» Document text
----
Reentry Services Reduce Recidivism.  Reentry services and aftercare to youth exiting juvenile justice facilities reduces recidivism and supports their successful reintegration back to families and communities. 200,000 youth under the age of 25 exit juvenile and criminal justice facilities each year. Studies of homeless youth demonstrate the connection between youth homelessness and contacts with justice systems. In a survey of homeless youth between the ages of 10 and 17, the Wilder Research Center found that 46 percent had been in a correctional facility, and of those, 44 percent exited into an unstable housing situation.


The JJDPA Community Prevention Grants program provides states with funds for distribution to community-based collaborations that implement primary prevention programs targeting youth at high-risk of contact with the juvenile justice system. The JJDPA Delinquency Prevention Block Grant program provides states with funds for activities to prevent and reduce juvenile crime. Eligible subgrantees include faith- and community-based organizations, law enforcement agencies, local education agencies, local governments, and other entities with a demonstrated history of involvement in juvenile delinquency prevention. Eligible services include mentoring, family strengthening, substance abuse treatment, youth development, and recreation. The JJDPA Juvenile Accountability Block Grant program provides states and units of local government with funds to promote greater accountability in their juvenile justice systems. JABG funds may be used for rehabilitation of adjudicated youth, as well as for reducing juvenile recidivism rates. The JJDPA Formula Grants program provides funds directly to states and territories to help them implement comprehensive state juvenile justice plans based on detailed studies of needs in their jurisdictions, as well as to achieve compliance with the core requirements of the JJDPA.
----
» Information provided
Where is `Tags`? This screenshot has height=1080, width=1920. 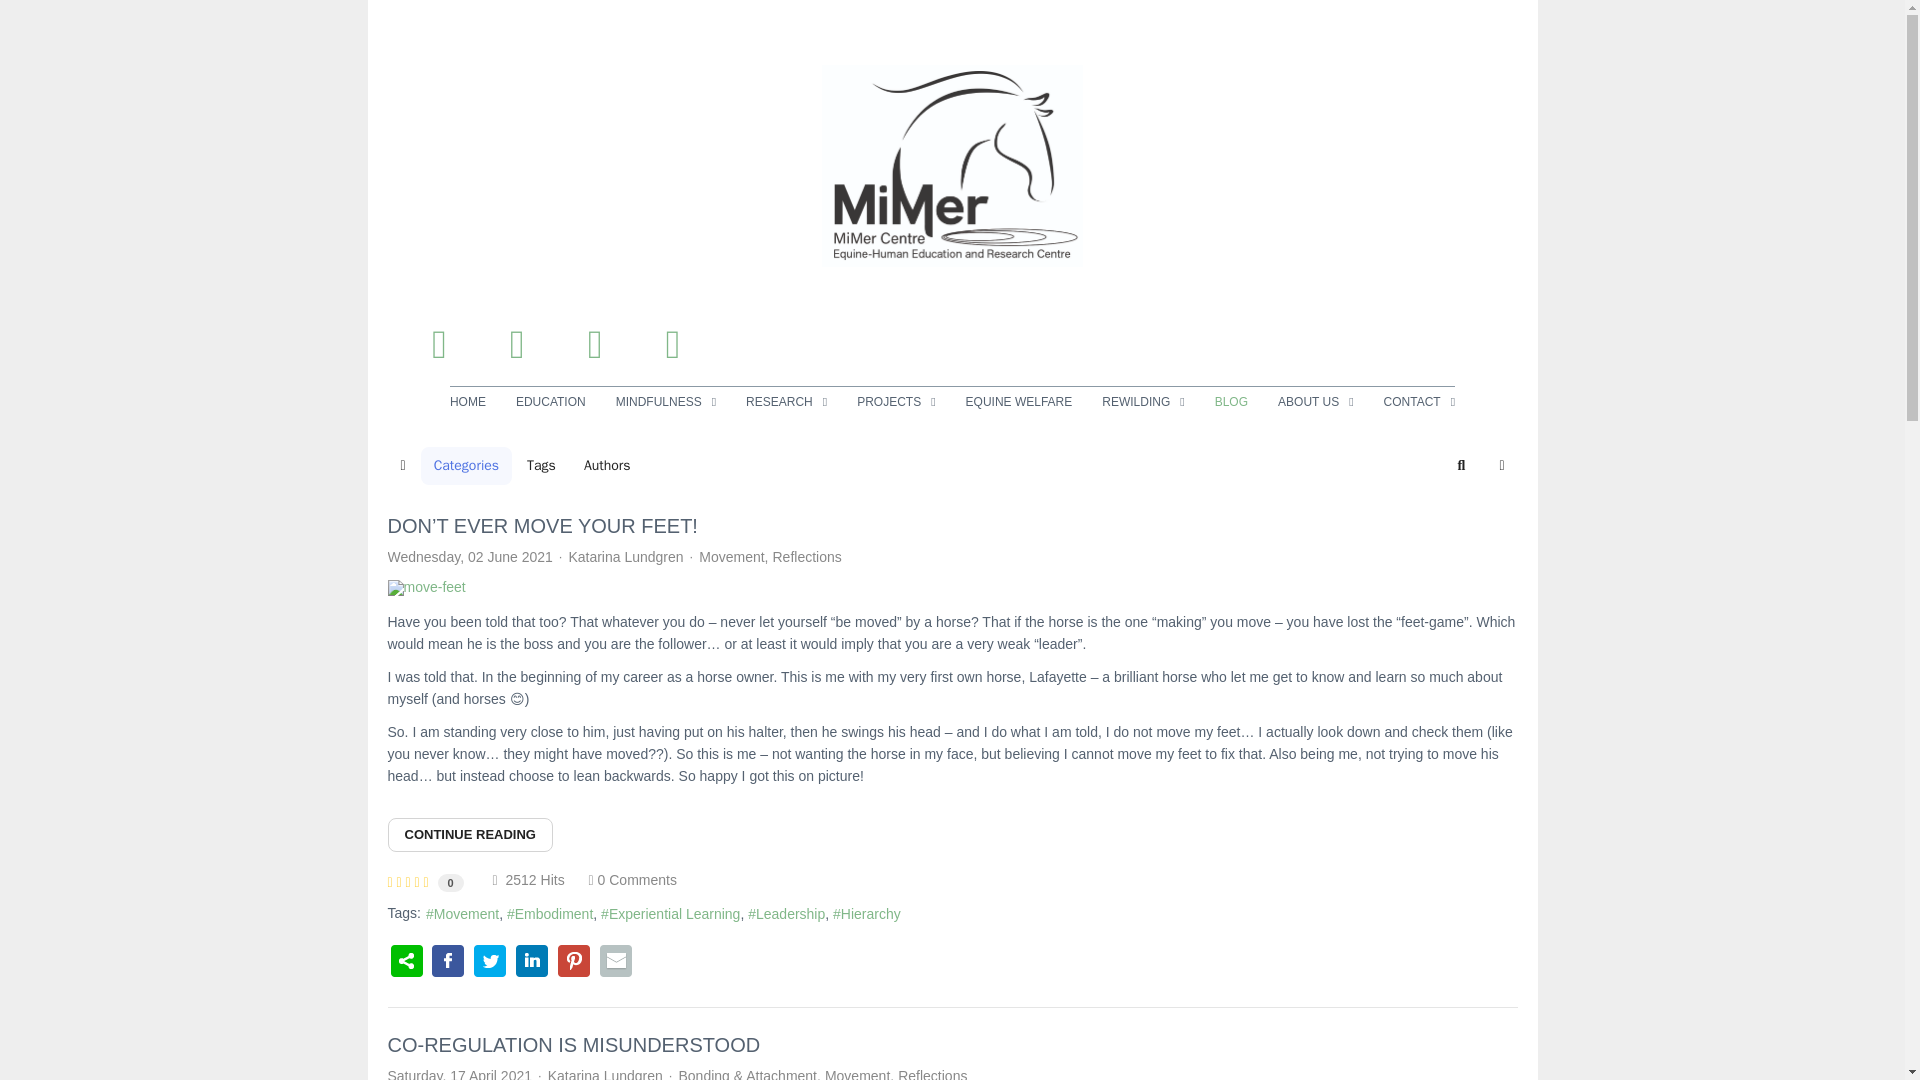
Tags is located at coordinates (541, 466).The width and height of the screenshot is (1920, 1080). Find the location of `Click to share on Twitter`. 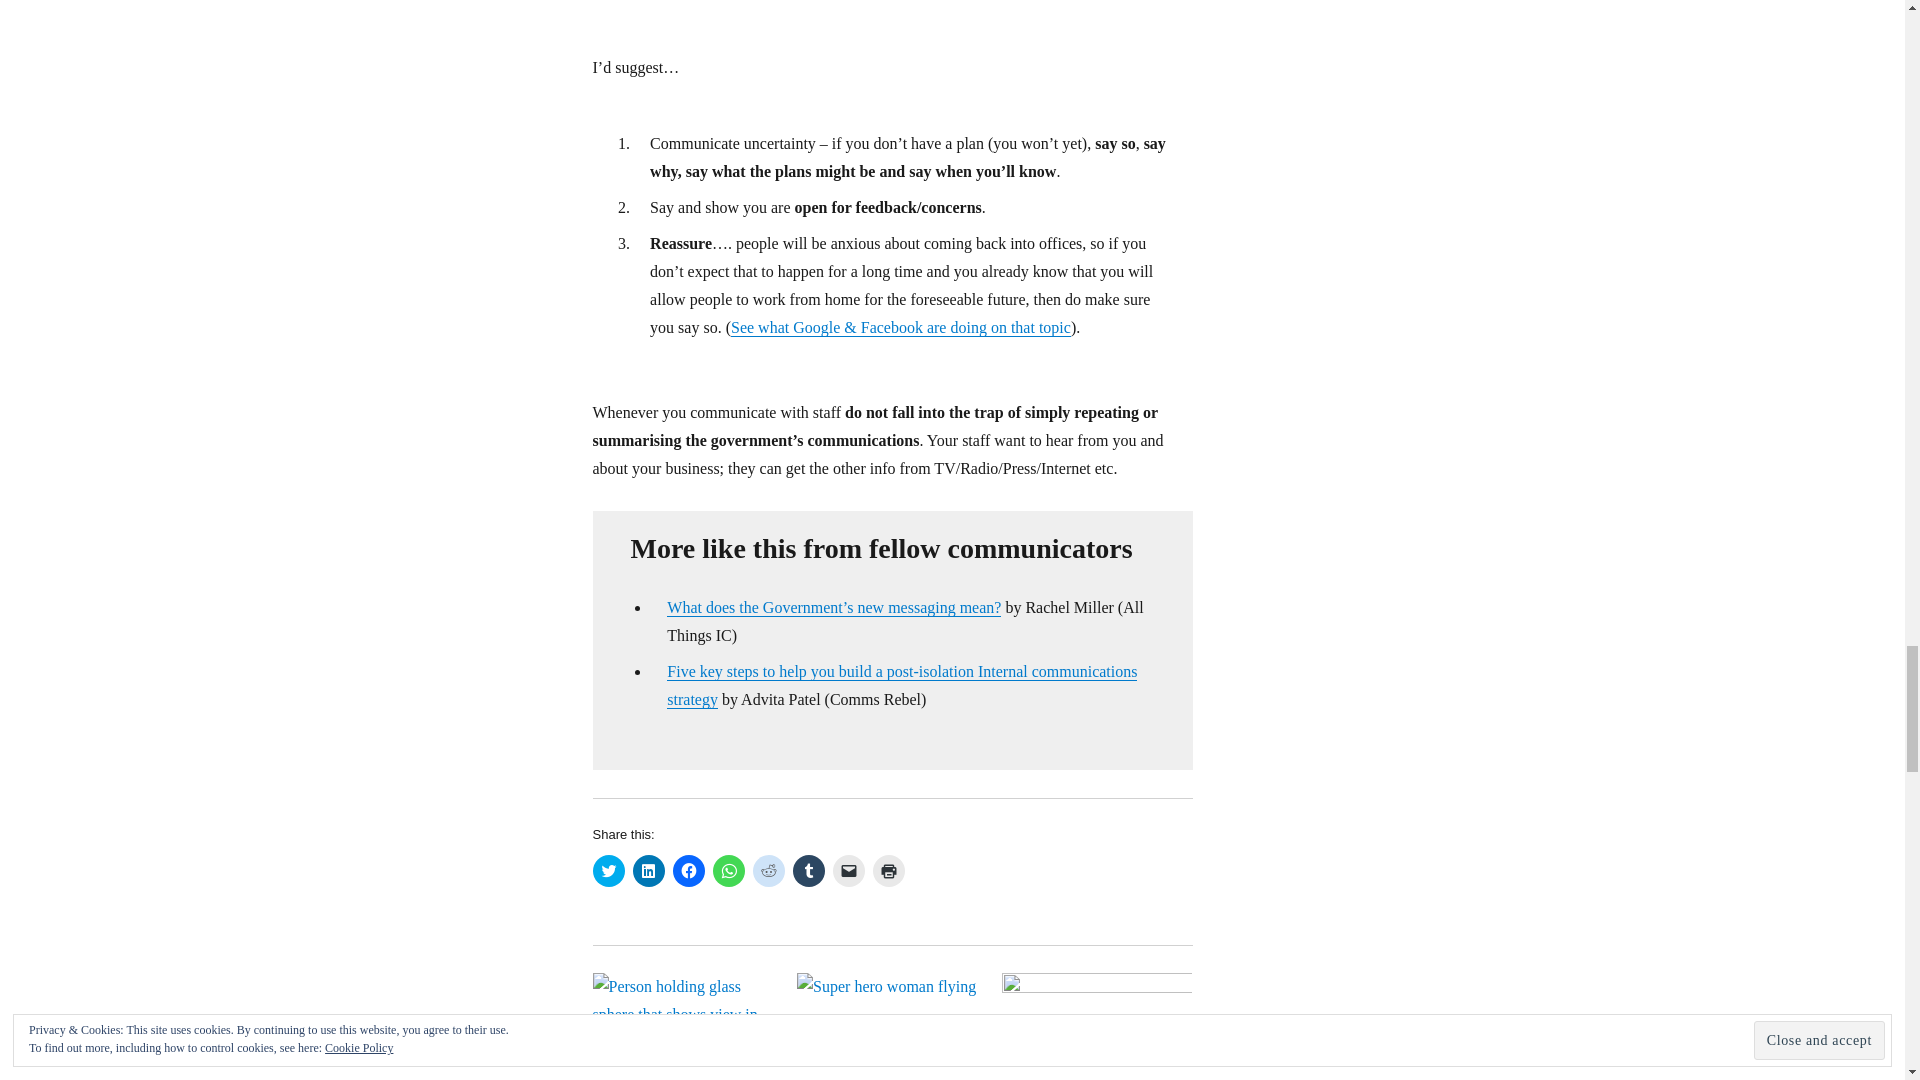

Click to share on Twitter is located at coordinates (608, 870).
----
» Problem to solve
Copy out the juvenile justice text above, everything from "Reentry Services Reduce" down to "unstable housing situation.".

» Full solution
Reentry Services Reduce Recidivism.  Reentry services and aftercare to youth exiting juvenile justice facilities reduces recidivism and supports their successful reintegration back to families and communities. 200,000 youth under the age of 25 exit juvenile and criminal justice facilities each year. Studies of homeless youth demonstrate the connection between youth homelessness and contacts with justice systems. In a survey of homeless youth between the ages of 10 and 17, the Wilder Research Center found that 46 percent had been in a correctional facility, and of those, 44 percent exited into an unstable housing situation.